Horizon Media CEO Bill Koenigsberg, whose agency handles the immense Geico account, said Wednesday the "C3" shift has "backfired"--benefiting networks by "creating an artificial tightening of the marketplace" that's sent scatter prices soaring. Furthermore, he reiterated the oft-cited issue that the new ratings are not accredited by the Media Rating Council, leaving their reliability in doubt.
"My competitors forced the "C3" position on the networks," Koenigsberg said at a panel discussion. "I don't think that it was the intelligent thing to do this year."
Scanzoni did not immediately return a call seeking comment.

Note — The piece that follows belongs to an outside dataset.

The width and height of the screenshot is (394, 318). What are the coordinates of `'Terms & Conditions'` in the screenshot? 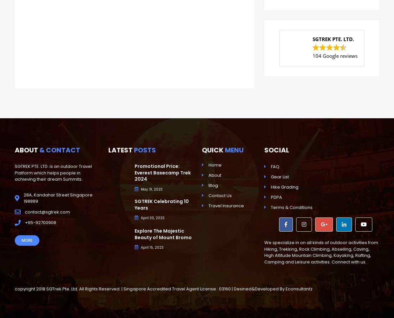 It's located at (291, 207).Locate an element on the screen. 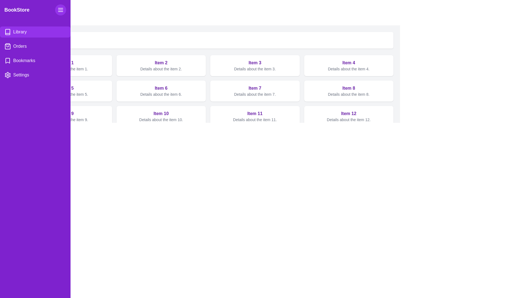 The image size is (529, 298). the 'Bookmarks' icon in the navigation sidebar is located at coordinates (8, 60).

Horizon had pushed to continue using "live only" ratings again this season--and had some success in negotiations. But with GroupM leading the charge, the domino effect to make "C3" the dominant currency in the marketplace was difficult to halt. "C3" refers to the new ratings covering commercial viewing during the "live" broadcast and three days of DVR-aided viewing.
After the panel, Koenigsberg said his agency felt that even with DVR viewing added into the mix, the commercial ratings would lead to lower GRPs and a resulting drop in supply, giving networks an advantage and opportunity to raise prices. (Horizon is an independent agency, unlike GroupM's affiliation with WPP Group.)
The first batch of commercial ratings for this season is yet to come, but program ratings are down--suggesting that total GRPs will fall. Another factor affecting supply is the makegoods that networks owe advertisers.
While some media shops, such as GroupM, may have been enticed by the opportunity to gain insight into whether their commercials are being viewed with the new ratings, Koenigsberg said he didn't understand the rush to switch.
"I think we needed more information before we were ready to fully embrace it," he said after the event--which also involved prominent industry executives Carat & Isobar U.S. CEO Sarah Fay; Jon Mandel, CEO of NielsenConnect; Mediaedge:cia research chief Lyle Schwartz and Initiative chief activation officer Tim Spengler.
Still, although Koenigsberg said "the horse was let out of the barn way too early," he conceded that "C3" is "here to stay."
Nielsen's Mandel did add the currency could evolve and be more insightful--"we're constantly improving (the ratings)"--but the buyers and sellers have so far only agreed on "C3." Looking for a further agreement, he added, is "more difficult than herding cats."